EXERCISE OBJECTIVE:
Repeat word for word, please, only the lines from the one that includes "How It Works (1099, 568)" through the final line of the data.

INFORMATION SHOWN:
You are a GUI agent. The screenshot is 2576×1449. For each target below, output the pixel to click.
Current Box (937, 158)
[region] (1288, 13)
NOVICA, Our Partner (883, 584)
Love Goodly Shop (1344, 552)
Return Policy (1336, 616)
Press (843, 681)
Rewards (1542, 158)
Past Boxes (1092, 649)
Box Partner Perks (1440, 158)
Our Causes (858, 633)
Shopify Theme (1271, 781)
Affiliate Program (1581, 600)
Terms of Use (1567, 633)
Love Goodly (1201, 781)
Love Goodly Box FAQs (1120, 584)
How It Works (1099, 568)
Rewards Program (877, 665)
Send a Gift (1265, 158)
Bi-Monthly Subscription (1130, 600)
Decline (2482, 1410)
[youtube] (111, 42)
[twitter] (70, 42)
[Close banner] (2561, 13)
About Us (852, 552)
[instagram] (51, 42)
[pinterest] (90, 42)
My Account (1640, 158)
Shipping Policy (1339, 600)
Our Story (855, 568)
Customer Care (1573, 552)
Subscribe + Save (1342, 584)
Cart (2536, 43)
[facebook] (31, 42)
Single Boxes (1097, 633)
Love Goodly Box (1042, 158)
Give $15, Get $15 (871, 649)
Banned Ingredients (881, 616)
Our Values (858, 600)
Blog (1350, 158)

SOLUTION TO THIS TASK:
How It Works (1099, 568)
Rewards Program (877, 665)
Send a Gift (1265, 158)
Bi-Monthly Subscription (1130, 600)
Decline (2482, 1410)
[youtube] (111, 42)
[twitter] (70, 42)
[Close banner] (2561, 13)
About Us (852, 552)
[instagram] (51, 42)
[pinterest] (90, 42)
My Account (1640, 158)
Shipping Policy (1339, 600)
Our Story (855, 568)
Customer Care (1573, 552)
Subscribe + Save (1342, 584)
Cart (2536, 43)
[facebook] (31, 42)
Single Boxes (1097, 633)
Love Goodly Box (1042, 158)
Give $15, Get $15 (871, 649)
Banned Ingredients (881, 616)
Our Values (858, 600)
Blog (1350, 158)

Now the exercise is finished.